[Word and element pointing entries]
---*---

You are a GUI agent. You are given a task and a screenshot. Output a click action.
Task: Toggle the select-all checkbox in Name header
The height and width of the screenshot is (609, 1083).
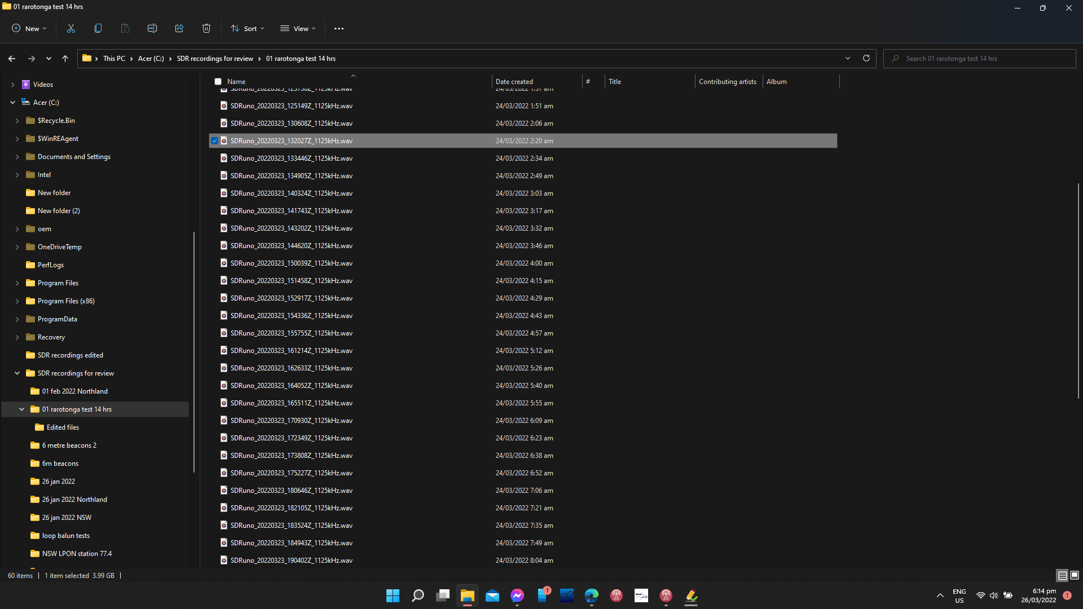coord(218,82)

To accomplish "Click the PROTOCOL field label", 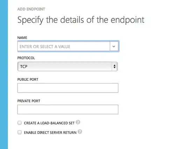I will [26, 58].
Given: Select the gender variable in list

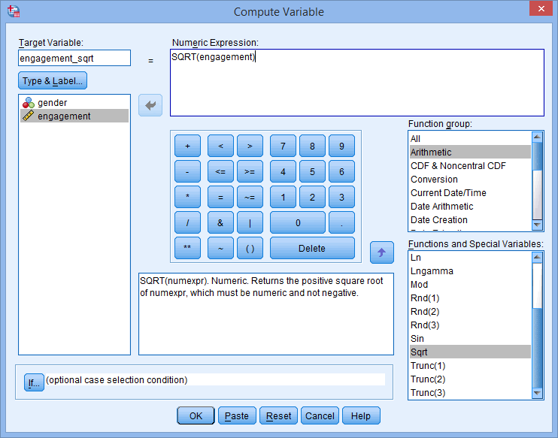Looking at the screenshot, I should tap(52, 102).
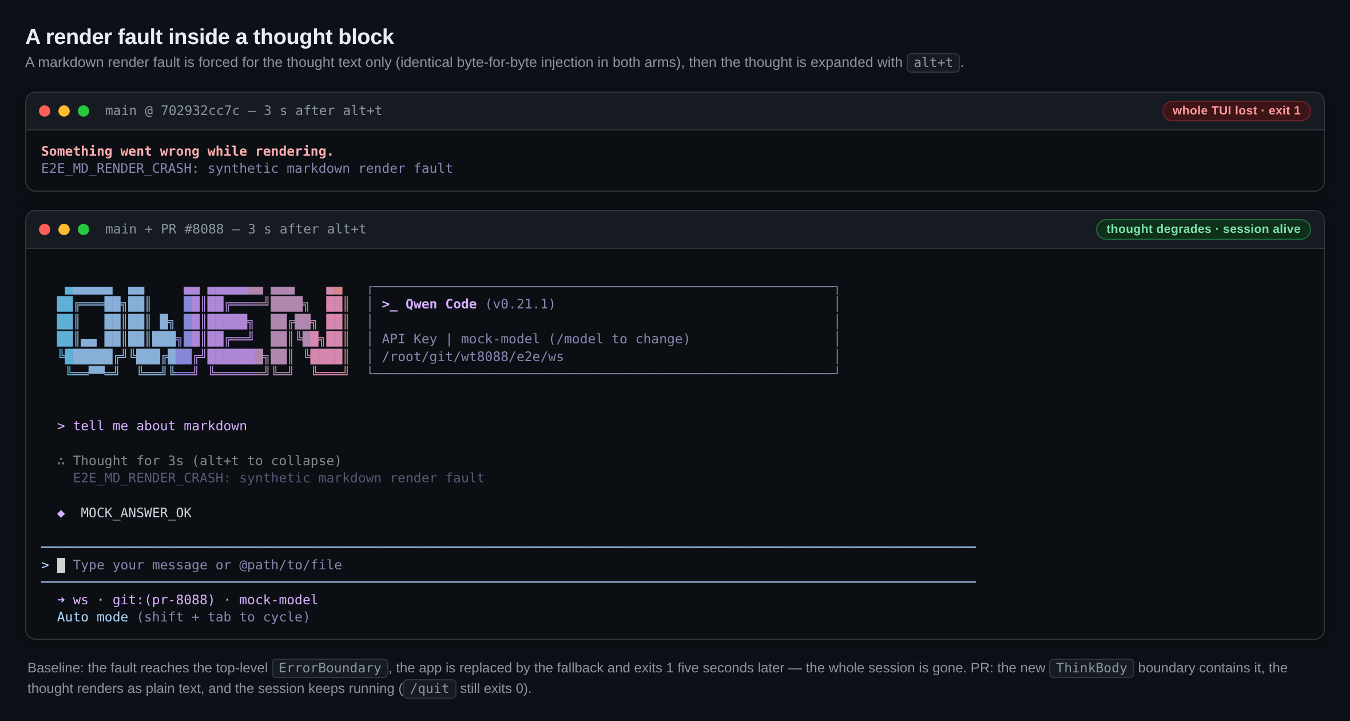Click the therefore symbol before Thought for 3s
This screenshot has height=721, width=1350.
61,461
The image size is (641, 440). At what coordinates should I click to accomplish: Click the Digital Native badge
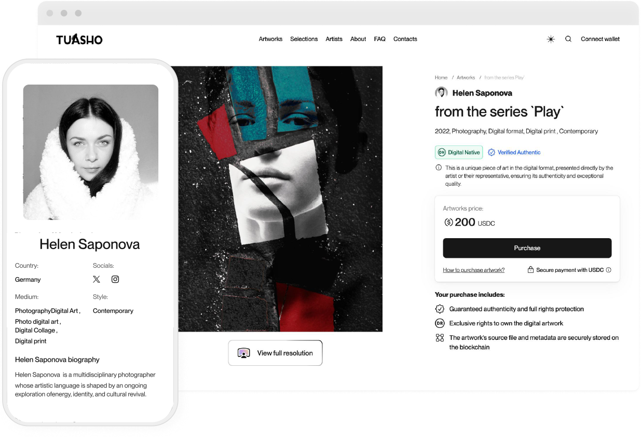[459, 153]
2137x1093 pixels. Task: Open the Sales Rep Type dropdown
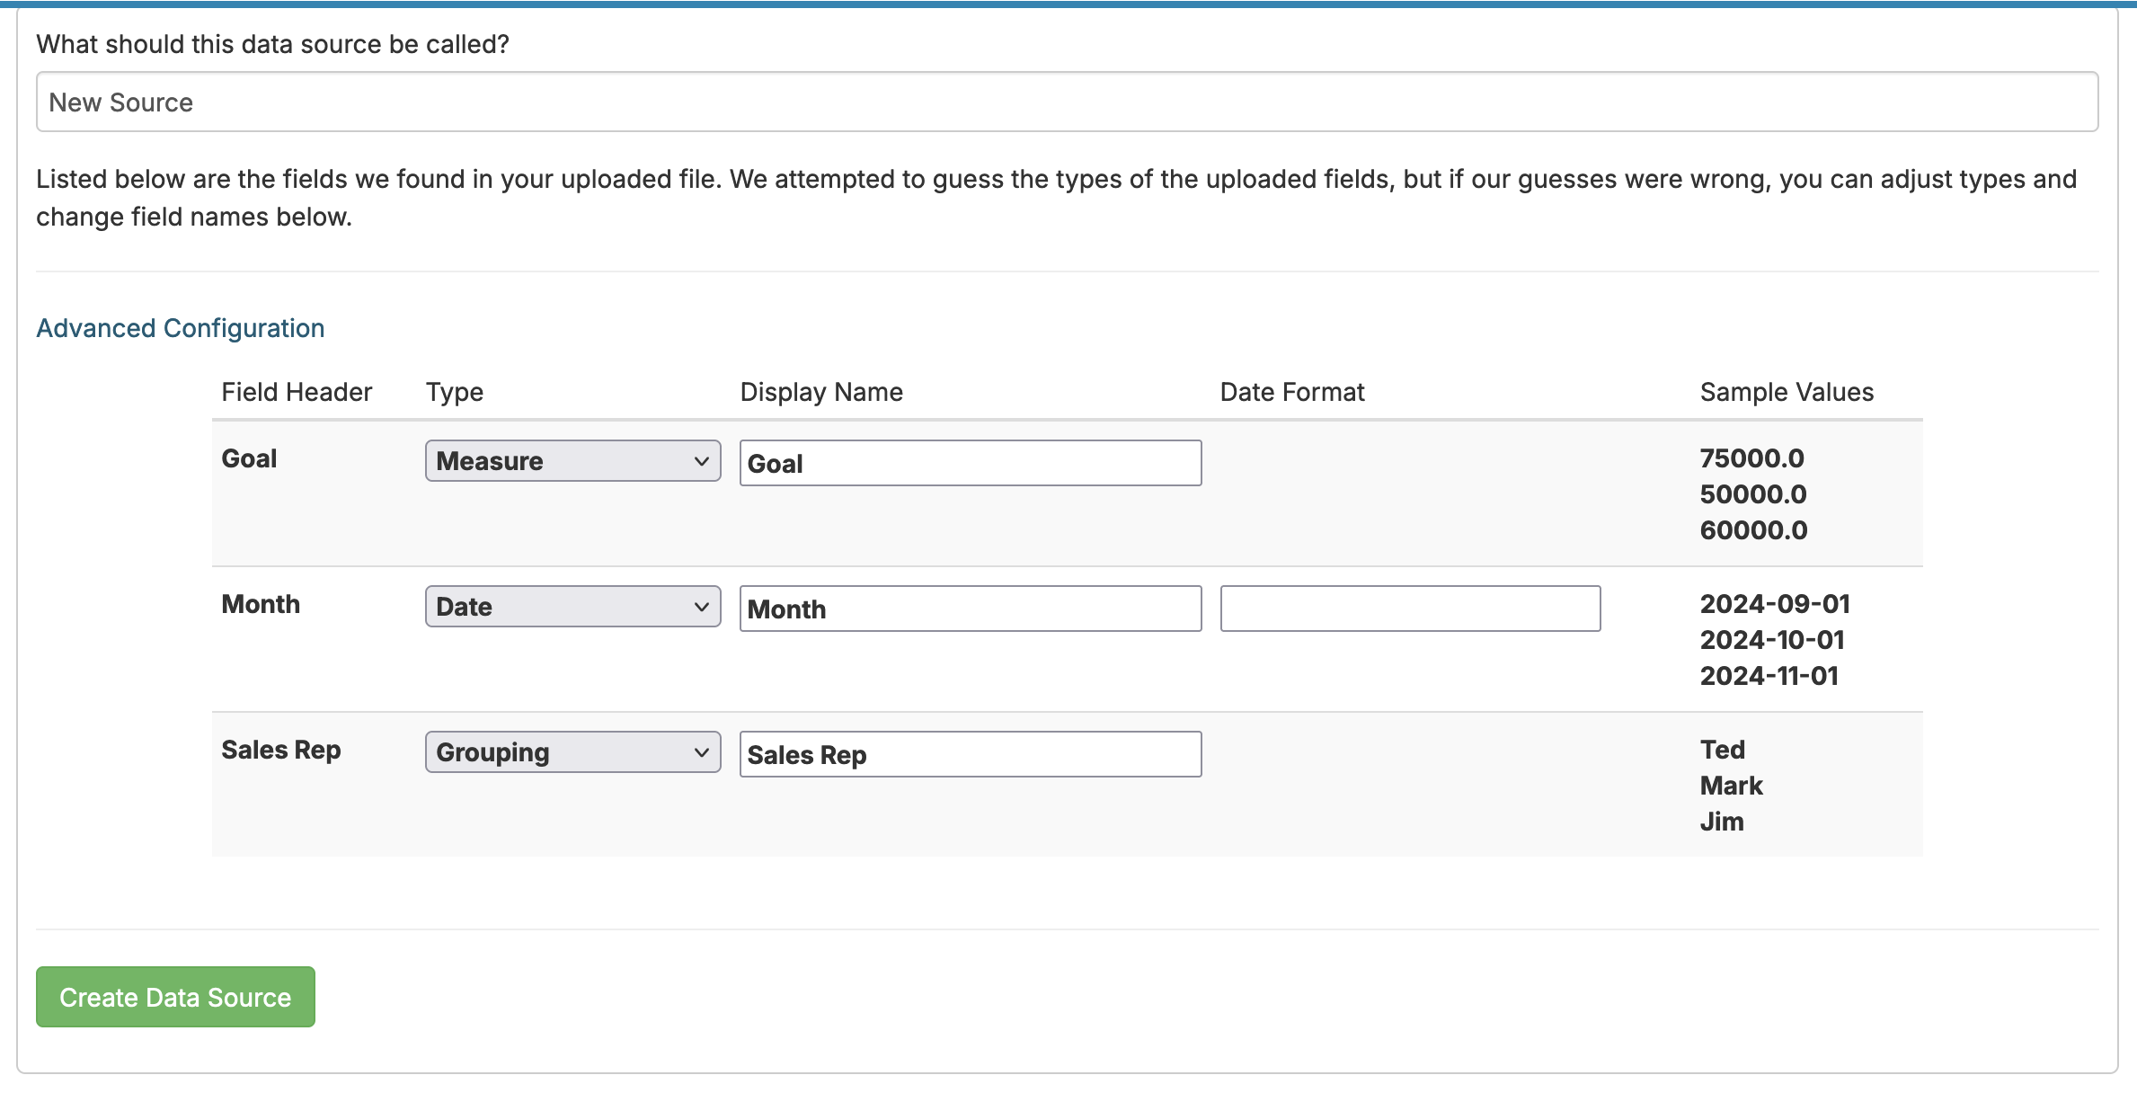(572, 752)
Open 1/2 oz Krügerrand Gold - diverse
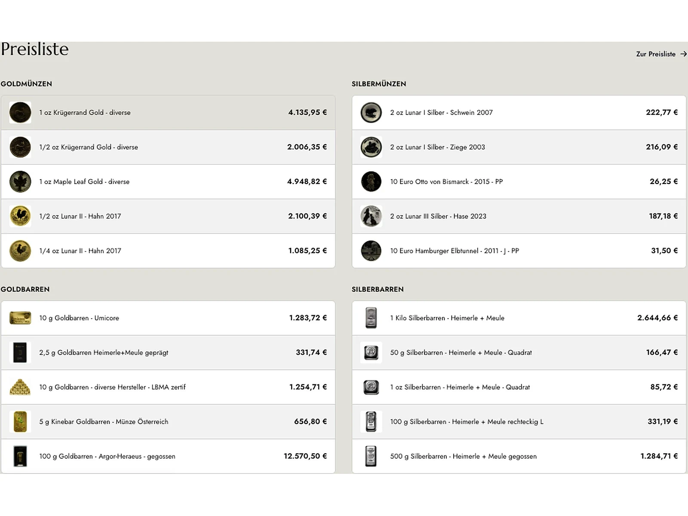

---*---

__Objective__. Copy out the material from the line containing "The image size" through its last line, keeping the requests, and add -7 to every coordinate in the answers. Leave the pictures out.

__Response to the exercise__.
The image size is (641, 440). At what coordinates should I click to accomplish: Click the Digital Native badge
[452, 146]
2137x1093 pixels. Task: Open the Sales Rep Type dropdown
(565, 745)
Open 1/2 oz Krügerrand Gold - diverse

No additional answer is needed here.